What is the test about?
The A/B Testing test evaluates a candidate's knowledge and understanding of A/B testing concepts and best practices. It encompasses the understanding of experimental design, hypothesis testing, and statistical significance.
Test creator
Lidia Krasowski
Head of CSM for Enterprise Customers at Sellics
Highly skilled in enhancing customer experience and amplifying client value, Lidia Krasowski brings over 7 years of professional experience in Customer Success Management, primarily in the SAAS and Online Marketing fields. Lidia's proficiency lies in fostering enduring business relationships, strategizing successful Amazon advertising campaigns, optimizing content, and managing reviews. With roles at renowned companies like Sellics and Marin Software, she has demonstrated exceptional ability in client account management, team mentorship, and educational webinars. Her tenure at Arvato Financial Solutions further solidified her capabilities in advertising campaign optimization. Lidia holds a Bachelor's degree in International Business Studies from Universität Paderborn and a Master's in International Business and Management from Ichec Brussels Management School, reinforcing her expert status in her field.

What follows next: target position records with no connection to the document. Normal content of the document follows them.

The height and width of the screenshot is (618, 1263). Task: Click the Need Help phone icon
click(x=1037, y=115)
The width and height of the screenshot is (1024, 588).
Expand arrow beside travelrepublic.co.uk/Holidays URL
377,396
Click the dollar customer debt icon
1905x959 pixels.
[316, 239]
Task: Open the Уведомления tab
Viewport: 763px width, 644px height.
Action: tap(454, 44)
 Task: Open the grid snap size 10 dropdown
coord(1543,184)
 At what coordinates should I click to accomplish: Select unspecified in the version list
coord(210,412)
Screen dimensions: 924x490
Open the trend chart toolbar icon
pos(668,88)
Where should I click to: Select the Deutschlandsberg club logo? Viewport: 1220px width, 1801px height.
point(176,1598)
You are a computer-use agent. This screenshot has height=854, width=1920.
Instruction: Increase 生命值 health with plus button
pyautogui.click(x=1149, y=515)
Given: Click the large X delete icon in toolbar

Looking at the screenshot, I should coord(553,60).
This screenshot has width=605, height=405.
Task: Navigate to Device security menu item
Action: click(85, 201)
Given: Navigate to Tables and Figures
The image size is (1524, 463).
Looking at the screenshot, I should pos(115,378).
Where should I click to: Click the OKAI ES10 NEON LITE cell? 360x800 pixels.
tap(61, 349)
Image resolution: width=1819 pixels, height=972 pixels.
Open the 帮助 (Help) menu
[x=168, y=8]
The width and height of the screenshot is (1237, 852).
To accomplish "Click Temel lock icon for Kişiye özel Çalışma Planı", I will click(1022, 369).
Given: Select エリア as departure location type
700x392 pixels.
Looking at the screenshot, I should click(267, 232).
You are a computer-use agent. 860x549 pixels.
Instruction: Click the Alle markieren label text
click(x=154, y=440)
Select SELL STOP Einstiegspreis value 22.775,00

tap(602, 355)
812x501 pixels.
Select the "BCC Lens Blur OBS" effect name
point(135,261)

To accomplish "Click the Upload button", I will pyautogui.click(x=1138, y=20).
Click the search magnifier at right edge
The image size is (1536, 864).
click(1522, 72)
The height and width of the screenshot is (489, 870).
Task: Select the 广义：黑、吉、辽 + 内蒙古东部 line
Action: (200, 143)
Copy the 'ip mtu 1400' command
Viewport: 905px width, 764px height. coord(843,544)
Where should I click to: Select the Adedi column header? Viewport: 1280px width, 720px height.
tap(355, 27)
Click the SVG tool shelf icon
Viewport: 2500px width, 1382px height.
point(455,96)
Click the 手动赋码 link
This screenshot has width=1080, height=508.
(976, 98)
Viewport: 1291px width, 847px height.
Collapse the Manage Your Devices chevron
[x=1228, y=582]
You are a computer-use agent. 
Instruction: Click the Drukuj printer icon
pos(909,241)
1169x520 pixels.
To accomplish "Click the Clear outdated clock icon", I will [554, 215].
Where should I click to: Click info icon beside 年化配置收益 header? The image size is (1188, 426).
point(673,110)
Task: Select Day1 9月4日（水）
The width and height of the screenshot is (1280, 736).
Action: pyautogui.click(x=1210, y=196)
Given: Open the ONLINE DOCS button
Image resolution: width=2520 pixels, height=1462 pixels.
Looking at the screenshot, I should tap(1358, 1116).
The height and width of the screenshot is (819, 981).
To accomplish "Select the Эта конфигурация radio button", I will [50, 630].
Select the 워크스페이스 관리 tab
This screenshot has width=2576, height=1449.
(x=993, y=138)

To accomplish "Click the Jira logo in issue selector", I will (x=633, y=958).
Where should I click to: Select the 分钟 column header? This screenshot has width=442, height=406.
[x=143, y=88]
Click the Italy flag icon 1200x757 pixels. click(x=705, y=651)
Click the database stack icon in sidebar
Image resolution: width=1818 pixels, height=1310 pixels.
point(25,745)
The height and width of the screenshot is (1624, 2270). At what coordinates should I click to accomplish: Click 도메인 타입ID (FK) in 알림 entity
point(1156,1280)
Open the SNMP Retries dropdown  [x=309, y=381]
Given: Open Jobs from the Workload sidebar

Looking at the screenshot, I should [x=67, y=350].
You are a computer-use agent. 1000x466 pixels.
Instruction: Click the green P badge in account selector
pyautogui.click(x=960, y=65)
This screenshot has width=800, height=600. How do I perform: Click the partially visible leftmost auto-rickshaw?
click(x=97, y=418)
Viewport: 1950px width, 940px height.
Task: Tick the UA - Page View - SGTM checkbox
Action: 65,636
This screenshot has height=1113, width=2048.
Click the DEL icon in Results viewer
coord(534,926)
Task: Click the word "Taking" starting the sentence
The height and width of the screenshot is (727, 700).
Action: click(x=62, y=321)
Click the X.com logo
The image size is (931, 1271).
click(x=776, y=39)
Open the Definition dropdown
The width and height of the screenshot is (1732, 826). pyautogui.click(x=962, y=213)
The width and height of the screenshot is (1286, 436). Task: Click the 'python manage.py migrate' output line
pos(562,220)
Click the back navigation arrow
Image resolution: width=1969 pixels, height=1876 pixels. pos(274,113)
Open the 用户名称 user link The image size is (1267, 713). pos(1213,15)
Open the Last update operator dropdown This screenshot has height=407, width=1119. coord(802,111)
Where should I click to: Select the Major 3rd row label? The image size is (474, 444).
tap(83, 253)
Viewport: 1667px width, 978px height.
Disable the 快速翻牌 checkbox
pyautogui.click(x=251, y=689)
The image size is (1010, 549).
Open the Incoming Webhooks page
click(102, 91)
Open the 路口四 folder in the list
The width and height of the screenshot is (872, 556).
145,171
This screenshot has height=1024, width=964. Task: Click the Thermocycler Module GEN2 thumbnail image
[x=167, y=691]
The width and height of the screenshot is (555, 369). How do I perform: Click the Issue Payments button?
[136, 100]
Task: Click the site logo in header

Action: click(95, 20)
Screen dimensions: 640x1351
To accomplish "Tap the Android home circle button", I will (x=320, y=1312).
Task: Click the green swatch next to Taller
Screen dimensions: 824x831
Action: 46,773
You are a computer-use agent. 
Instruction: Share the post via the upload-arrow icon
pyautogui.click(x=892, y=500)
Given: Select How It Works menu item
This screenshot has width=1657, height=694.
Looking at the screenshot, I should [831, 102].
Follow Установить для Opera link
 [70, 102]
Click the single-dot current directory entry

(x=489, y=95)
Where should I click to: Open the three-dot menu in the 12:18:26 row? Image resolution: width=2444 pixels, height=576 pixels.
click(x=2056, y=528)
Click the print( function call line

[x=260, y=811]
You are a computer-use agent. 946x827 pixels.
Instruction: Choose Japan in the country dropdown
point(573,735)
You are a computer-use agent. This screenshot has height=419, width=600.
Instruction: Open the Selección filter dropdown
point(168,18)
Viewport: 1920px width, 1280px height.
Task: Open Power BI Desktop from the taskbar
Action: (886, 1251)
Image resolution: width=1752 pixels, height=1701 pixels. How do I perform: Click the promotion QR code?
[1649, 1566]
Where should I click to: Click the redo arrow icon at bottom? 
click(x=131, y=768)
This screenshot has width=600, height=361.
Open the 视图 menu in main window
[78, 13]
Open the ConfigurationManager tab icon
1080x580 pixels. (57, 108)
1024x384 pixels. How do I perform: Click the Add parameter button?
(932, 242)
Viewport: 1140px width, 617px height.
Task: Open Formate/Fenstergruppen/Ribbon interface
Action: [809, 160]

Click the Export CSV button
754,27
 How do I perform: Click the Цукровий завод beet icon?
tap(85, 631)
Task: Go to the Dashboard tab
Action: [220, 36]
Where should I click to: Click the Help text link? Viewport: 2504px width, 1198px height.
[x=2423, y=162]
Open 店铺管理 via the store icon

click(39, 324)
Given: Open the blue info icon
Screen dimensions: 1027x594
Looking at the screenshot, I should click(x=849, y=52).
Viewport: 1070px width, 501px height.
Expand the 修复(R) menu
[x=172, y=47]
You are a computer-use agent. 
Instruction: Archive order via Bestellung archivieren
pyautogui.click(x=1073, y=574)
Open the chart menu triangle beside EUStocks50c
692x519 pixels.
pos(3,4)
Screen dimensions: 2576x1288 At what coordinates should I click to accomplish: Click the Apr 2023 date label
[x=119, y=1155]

Who should take this test?
Data Scientist, Statistician, Web Application Tester
Description
A/B Testing, also known as split testing, refers to a method of comparing two versions of a webpage or other user experience to determine which one performs better. A/B testing is essentially an experiment where two or more variants of a page are shown to users at random, and statistical analysis is used to determine which variation performs better for a given conversion goal.
This A/B Testing assessment examines the candidate's ability to design, implement, analyze, and interpret A/B tests. It tests their knowledge in development of hypotheses, setting up experiments, analyzing results, and making data-driven decisions. It also encompasses the understanding of statistical analysis to ascertain results' validity.
A successful candidate will demonstrate a strong proficiency in understanding and applying A/B testing principles, methodologies, and tools. They will have the ability to critically analyze and interpret results from A/B testing to make data-driven decisions that will enhance user experience and achieve business goals.